# dann mal Tschüß



## Knoblauchkröte (19. Okt. 2013)

Hi,

heute war ja mal wieder ein Gedränge in der Luft. Tausende von Kranichen auf dem Weg in den Süden. Demnächst ist also wieder Wintertristess angesagt

MfG Frank


----------



## Andre 69 (19. Okt. 2013)

*AW: dann mal Tschüß*

Hi Frank !


> Wintertristess



Du meinst wohl , du brauchst nicht mehr mit einen Rohrstock auf Lauer liegen ?


----------



## Vera44 (19. Okt. 2013)

*AW: dann mal Tschüß*

Hallo Frank!

Bei uns konnte man heute das gleiche beobachten. Es wird leider tatsächlich...... leider so langsam ....1


----------



## Finalein (19. Okt. 2013)

*AW: dann mal Tschüß*

hallo Frank,
auch bei uns sind die Kraniche gezogen. Schöne Bilder hast Du gemacht.
Tja, das war wohl die Abschiedsvorstellung des Sommers? Zumindest war es ein super schöner Tag heute.
GlG


----------



## laolamia (20. Okt. 2013)

*AW: dann mal Tschüß*

dann beginnt hier der sommer....
hier bei mir sind momentan 120000 stueck...der nabu lacht die bauern jammern

gruss marco


----------



## Eva-Maria (20. Okt. 2013)

*AW: dann mal Tschüß*

Moin Marco,
danke für den link, klasse!
Ich hab' nicht schlecht gestaunt, mit der Menge an Vögeln hätte ich nicht gerechnet.
... und warum jammern die Bauern, die Rast der Vögel ist ja nun wirklich zeitbegrenzt.
Wo/wie gehen sie denn zu Schaden?
Über eine Abschussgenehmigung auch nur nachzudenken, sorry... aber das wär's ja wohl!!!
Die damit einhergehende Beunruhigung und Störung der benötigten Rastphase würde 
den Vögeln erheblich schaden, weit mehr als die paar lumpigen Tiere, die man völlig unnötig
töten würde.
Man kann wirklich nur hoffen, dass sich solch' ein Unsinn nicht durchsetzen wird.
Auch wir durften gestern zig Formationen beobachten, dem typischen Ruf lauschen und 
ein wenig traurig Abschied vom schönen Sommer nehmen.....


----------



## laolamia (20. Okt. 2013)

*AW: dann mal Tschüß*

hallo.

naja das ist so eine sache...alles ist toll wenn es nicht ueberhand nimmt und man SELBER nicht betroffen ist 
ich war letzte woche angeln und bin einige graeben abgelaufen, die felder sehen teilweise schlimm aus.
einige bauern der region muessen teilweise zweimal einsaehen.

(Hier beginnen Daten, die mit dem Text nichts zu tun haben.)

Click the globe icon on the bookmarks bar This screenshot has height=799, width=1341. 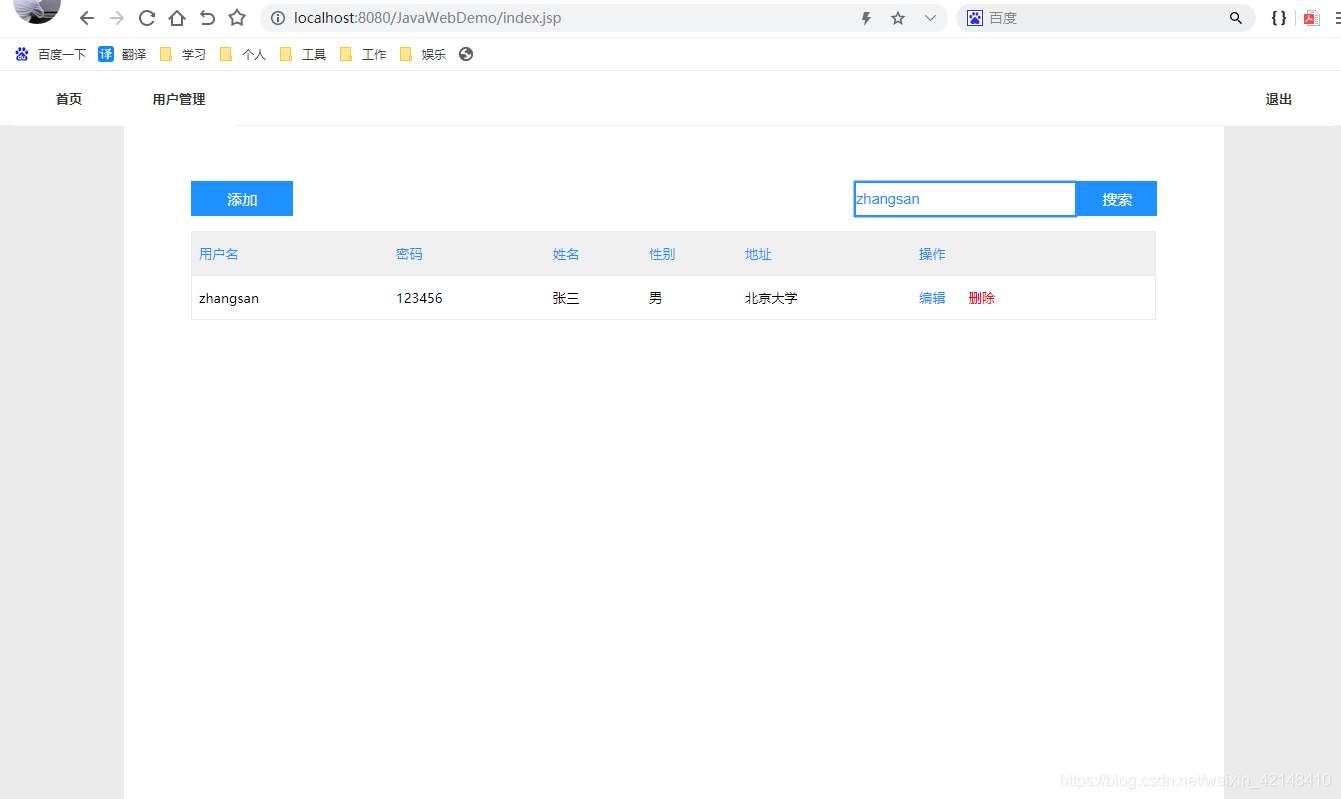466,54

es ist wie mit den woelfen...schoen wenn man kein schaefer ist 
komorane wenn man kein fischer ist....

ich wohne zwischen gülper see und trappen aufzucht

ein kumpel von mir war mal in der trappenstation "zivi" und hat jede nacht mit den trappen gezeltet daas der fuchs nicht kommt....leider waren die tiere danach so zahm das sie ihre natuerlich scheu verloren haben und meist durch autos umgekommen sind

und in einer region die in den neunzigern 20% arbeitslosigkeit hatte ist es schwer zu vermitteln fuer 30 trappen 23mio DM auszugenben..

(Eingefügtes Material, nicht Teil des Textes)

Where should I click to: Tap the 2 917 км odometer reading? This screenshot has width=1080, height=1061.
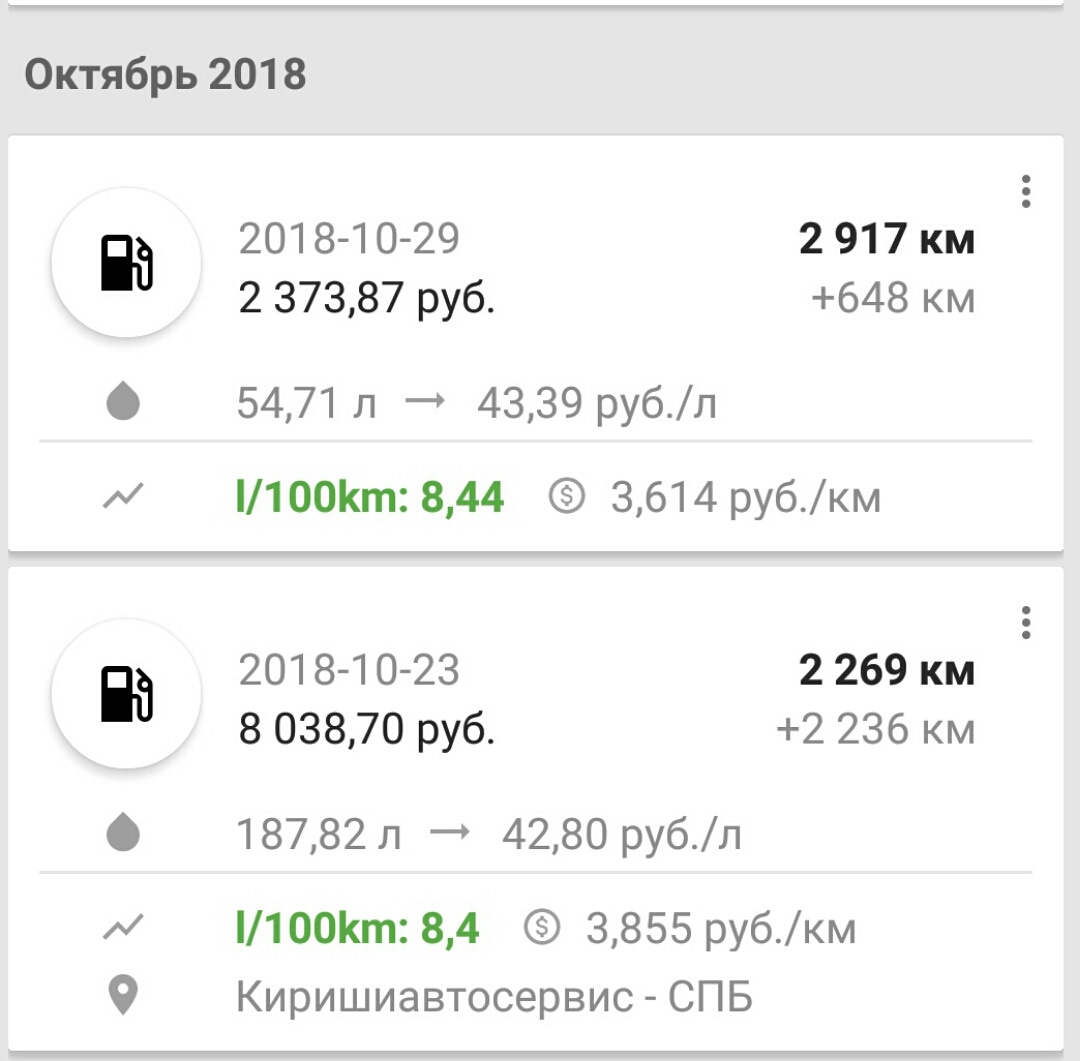point(886,239)
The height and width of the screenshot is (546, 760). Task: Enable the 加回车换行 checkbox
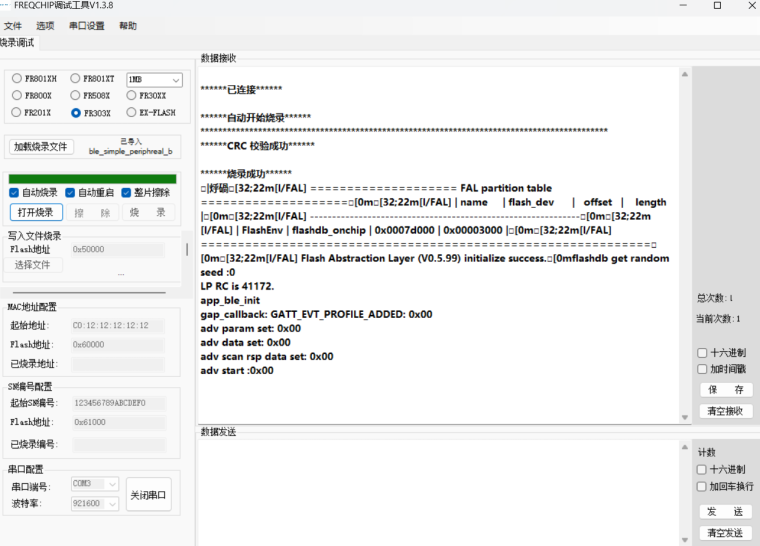click(x=702, y=487)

aber dadurch haben sie wohl ueberlebt

es ist natuerlich ein grosses schauspiel, und natuerlich bringt die natur auch rourismus in die region.. grade "wessis" kommen und schauen sich das schauspiel an.

einige trinken kaffee, einige uebernachten...viele "naturfreunde" befahren aber deiche und waelder.
ok ich schweife ab aber vor einigen jahren wurden sogar eier der seeadler gestohlen.

wie immer und wer mich kennt weiss das das mein lieblingsthema ist....an einem raedchen drehen ohne das grosse gesamte im auge zu haben ist mist....aber letzlich gehts um GELD


----------



## laolamia (20. Okt. 2013)

*AW: dann mal Tschüß*



laolamia schrieb:


> hallo.
> 
> naja das ist so eine sache...alles ist toll wenn es nicht ueberhand nimmt und man SELBER nicht betroffen ist
> ich war letzte woche angeln und bin einige graeben abgelaufen, die felder sehen teilweise schlimm aus.
> ...



generell liebe ich die natur und denke wenn wirtschaft, politik und lobby mal die wahrheit sagen wuerde waere die akzeptanz viel hoeher.
ich bekomme das kotz... wenn ich sehe wie hier getreide und mais geschreddert wird um dann "gruenen" strom damit zu erzeugen....das schafft weder arbeitsplaetze noch ist es energiepolitisch sinvoll...und es hillft auch nicht wenn staatssekretaere im fuenwer bmw vorfahren um baender durchzuschneider oder nagelneue schippen in die kammera zu halten...ich schweife ab.... ja tolle kraniche


----------



## misudapi (20. Okt. 2013)

*AW: dann mal Tschüß*

Hallo zusammen,
wir hatten so ein ähnliches Schauspiel mit Gänsen im August bei Caroliensiel zu sehen bekommen.
Das war schon beeindrucken zu sehen wie sie sich gesammelt hatten, und diese Massen auf einen Haufen
Den Bauern dort hatte es nichts ausgemacht. Ihrere Felder waren abgeernte. Interressant war noch der gesammelte Abfug, wie die sich formiert hatten. Das war für uns Ruhrpöttler unvergesslich.
Gruß Susanne


----------



## butzbacher (21. Okt. 2013)

*AW: dann mal Tschüß*



laolamia schrieb:


> hallo.
> 
> naja das ist so eine sache...alles ist toll wenn es nicht ueberhand nimmt und man SELBER nicht betroffen ist
> ich war letzte woche angeln und bin einige graeben abgelaufen, die felder sehen teilweise schlimm aus.
> ...



Hallo, 

Es gibt nur einen Schädling auf diesem Planeten. 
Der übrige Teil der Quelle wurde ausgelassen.